蛇の目ミシン工業監査役をつとめた穴水勝彦は長男、東京急行電鉄取締役・相模鉄道社長・会長をつとめた穴水清彦は次男である。

来歴[編集]

山梨県生まれ。輿水家に生まれる。旧制・甲府中学校(現・山梨県立甲府第一高等学校)を卒業し、1906年(明治39年)穴水ゆき の入夫となり家督を相続した[1]

北海道電灯(大日本電力の前身)専務に就任。1929年、社長の同族穴水要七が死去し、大日本電力の社長に就任。企業買収を積極的に進めて、地盤の北海道から東北地方に配電網を拡大した。1937年には、東京府下で電灯電力供給事業を営む京王電気軌道(現・京王電鉄)に資本参加。同社社長を兼任し、悲願の関東進出を果たした他、同窓の早川徳次が経営する東京地下鉄道(現在の東京地下鉄銀座線の一部)にも出資した。

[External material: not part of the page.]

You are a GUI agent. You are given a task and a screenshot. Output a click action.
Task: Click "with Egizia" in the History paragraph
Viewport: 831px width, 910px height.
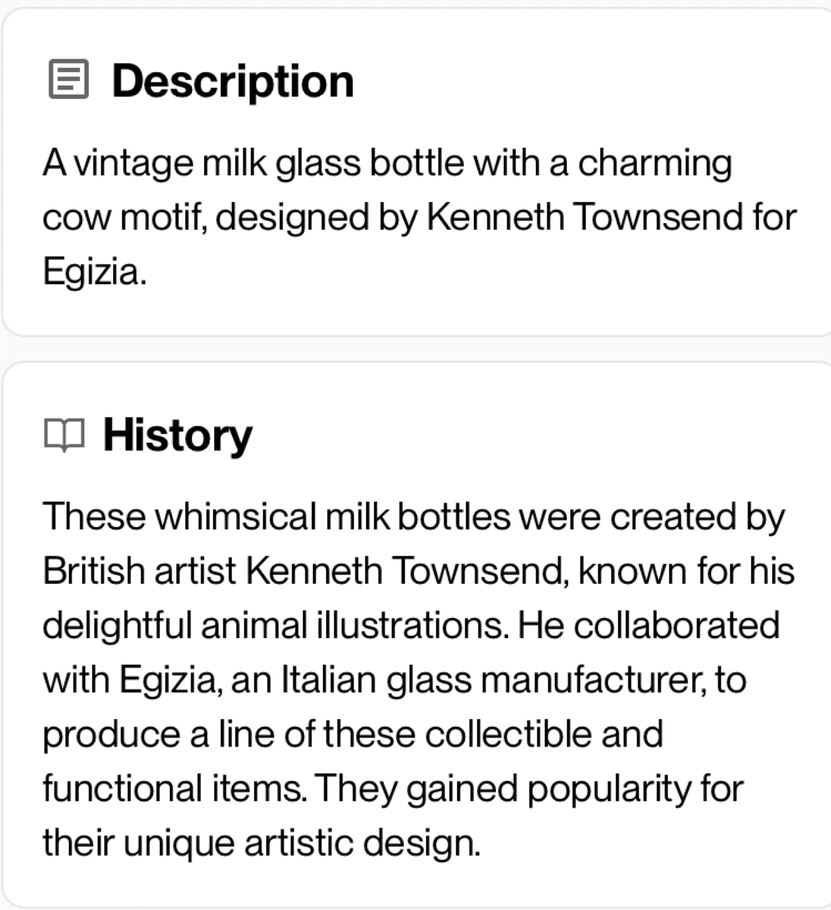tap(131, 680)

しかし、当時の近衛文麿政権が、軍部に靡いて戦時の統制経済に移行させたことに伴い、穴水の電力事業が国家に強制移管され、多年苦労して育て上げた穴水の事業の殆どは、一夜にして国家に奪われ失うことになった。そのような状況下、逆に政府の統制経済政策を利用して事業拡大を目論む東京横浜電鉄(後の東京急行電鉄)社長の五島慶太に、東京地下鉄道の持株を譲渡したのに続き、経営していた京王電気軌道の持株も譲渡し、大東急の形成に重要な役割を果たした。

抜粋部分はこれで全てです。